Things That Go Bump In The Night

As a self-professed sugar junkie you would think Halloween would be my favorite holiday, but the truth is I can’t stand it.  As a kid I would beg my dad to take me to a haunted house.  We would stand in a very long line for a very long time only for me to back out right before it was our turn to enter.  I have never (and will never) see a true “slasher” film.  It’s just not my thing.  And based on my three-year-old son’s response to seeing everyone running around in bloody attire and “Scream” masks I think he might be on my team!  When I think of Halloween I see gory, frightening images that I find unsettling and disturbing.  I know it’s not real.  These creatures that ring my doorbell once a year trolling for candy cannot hurt me, but it still makes me shutter.

But there are images in the world that we should be afraid to see.  There are very real “monsters” that continue to pose a serious threat.  What should people be afraid of?  How about measles, pertussis, or polio?  What about the human papilloma virus (HPV) that is linked to multiple forms of cancer?  I don’t like to see disturbing images so I will not force any of you to unintentionally view pictures that might be considered upsetting, but if you are curious to know just how scary these vaccine-preventable diseases are simply search the internet.  It is truly frightening to see the damaging toll these illnesses take on a human body.  And it is all the more tragic knowing that there is an easy way to prevent them from happening in the first place.  Far too many people think that certain vaccine-preventable diseases such as measles or polio are ghosts of the past; that no one actually contracts these illnesses anymore, but it’s just not true.  Polio has not been eradicated and there are measles outbreaks every year.  Others believe in the existence and power of vaccine-preventable diseases but cite a greater benefit from “natural infection” versus immunization.  As Dr.
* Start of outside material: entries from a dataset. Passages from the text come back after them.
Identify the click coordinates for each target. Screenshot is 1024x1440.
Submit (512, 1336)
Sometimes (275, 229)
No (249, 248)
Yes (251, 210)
Paul Offit of The Children’s Hospital of Philadelphia states, “The difference between vaccination and natural infection is the price paid for immunity.”  He goes on to explain that both immunization with vaccines and immunity gained from natural infection induce long-lived immunity, but natural infection can be costly.  Is the price of immunity through natural infection worth contracting pneumonia from chickenpox, mental retardation from Haemophilus influenza type b (Hib), birth defects from rubella, or death from measles?  Of course not.

If scary monsters and fictional chain saw wielding characters are your cup of tea then I hope you had a happy and safe Halloween, but never allow the frightful consequences of vaccine-preventable diseases to enter into your life.   Vow to stop these preventable diseases in their tracks before they come ringing your doorbell looking for their next victim.